• WORK TO DO: Copy out the stretch of the material from the line containing "800x428 pixels." through the line containing "coord(355,55)", matching each line word for word.

• DATA LISTING:

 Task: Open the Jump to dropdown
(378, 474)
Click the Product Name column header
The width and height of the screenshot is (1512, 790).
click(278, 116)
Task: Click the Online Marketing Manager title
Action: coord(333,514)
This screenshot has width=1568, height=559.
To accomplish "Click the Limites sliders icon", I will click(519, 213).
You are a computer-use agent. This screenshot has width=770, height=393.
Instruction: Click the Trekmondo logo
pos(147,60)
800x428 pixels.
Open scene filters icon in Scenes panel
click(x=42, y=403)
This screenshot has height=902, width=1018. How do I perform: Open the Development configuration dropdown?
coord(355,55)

---

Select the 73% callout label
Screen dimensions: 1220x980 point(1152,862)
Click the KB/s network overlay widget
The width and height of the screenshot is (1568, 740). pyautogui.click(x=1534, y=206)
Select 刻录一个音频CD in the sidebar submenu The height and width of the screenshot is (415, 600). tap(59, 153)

* * *

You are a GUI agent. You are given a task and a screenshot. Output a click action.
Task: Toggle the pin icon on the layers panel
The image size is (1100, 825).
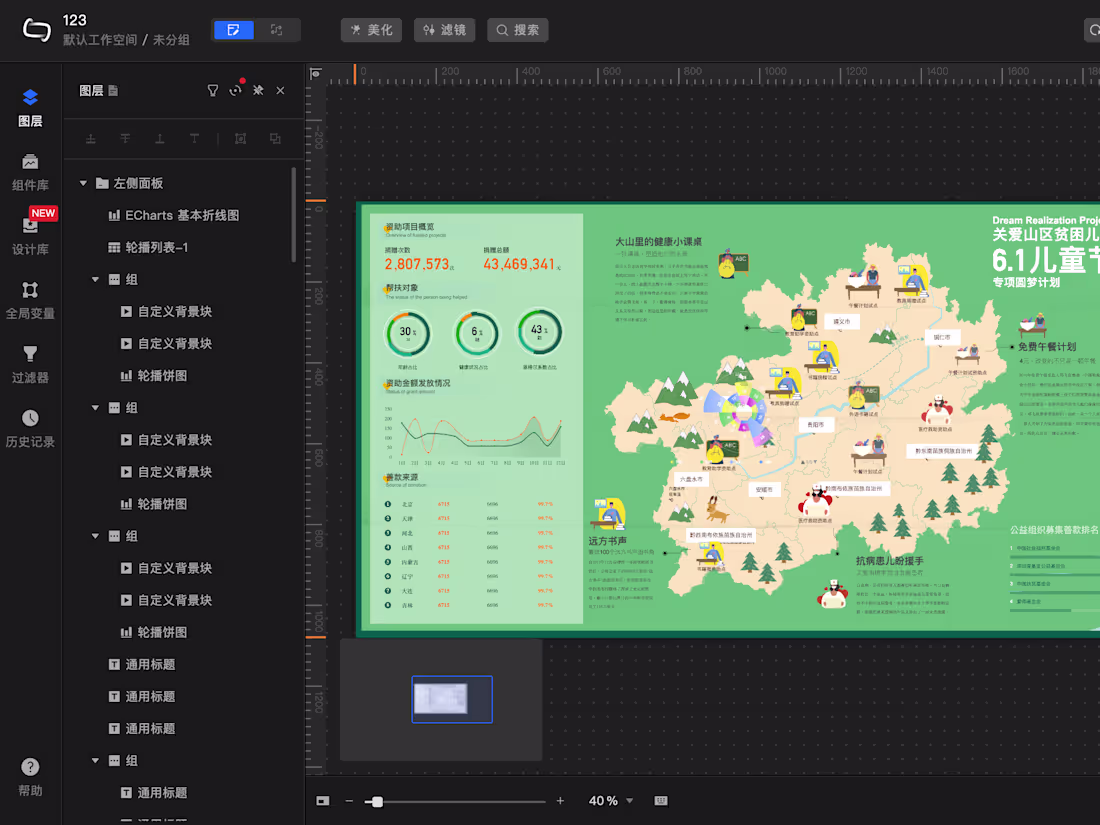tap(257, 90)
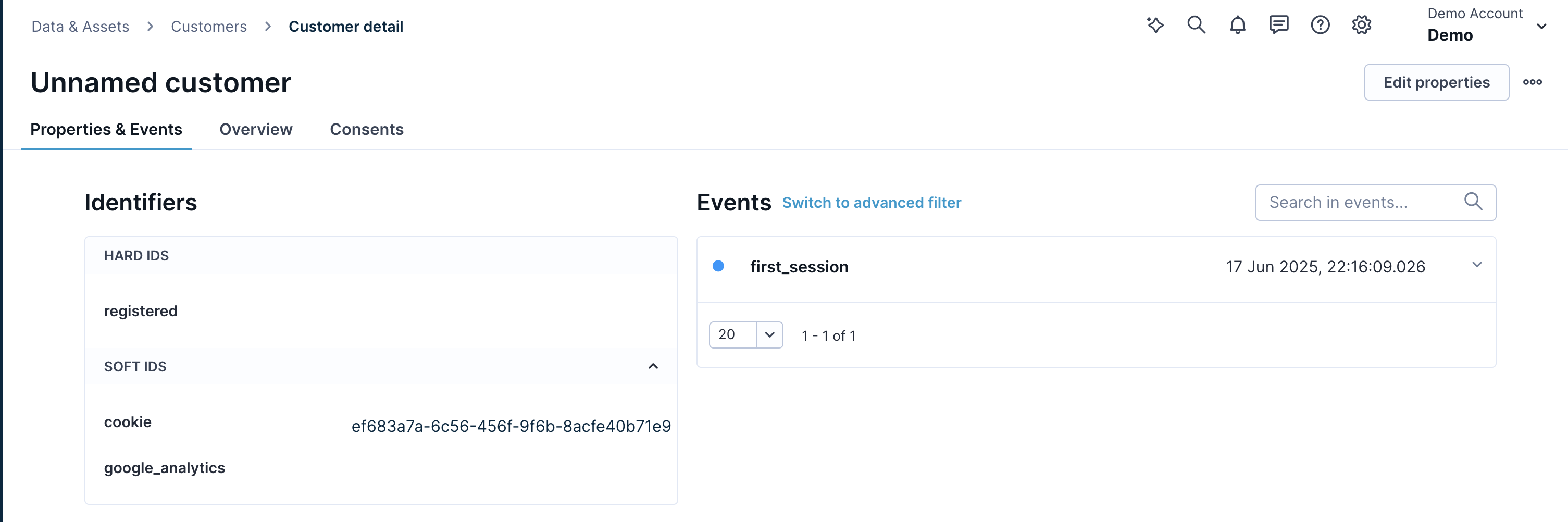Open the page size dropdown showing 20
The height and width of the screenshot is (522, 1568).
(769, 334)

• ANSWER:
800x428 pixels.
Open scene filters icon in Scenes panel
click(x=42, y=403)
This screenshot has height=902, width=1018. How do I perform: Open the Development configuration dropdown?
coord(355,55)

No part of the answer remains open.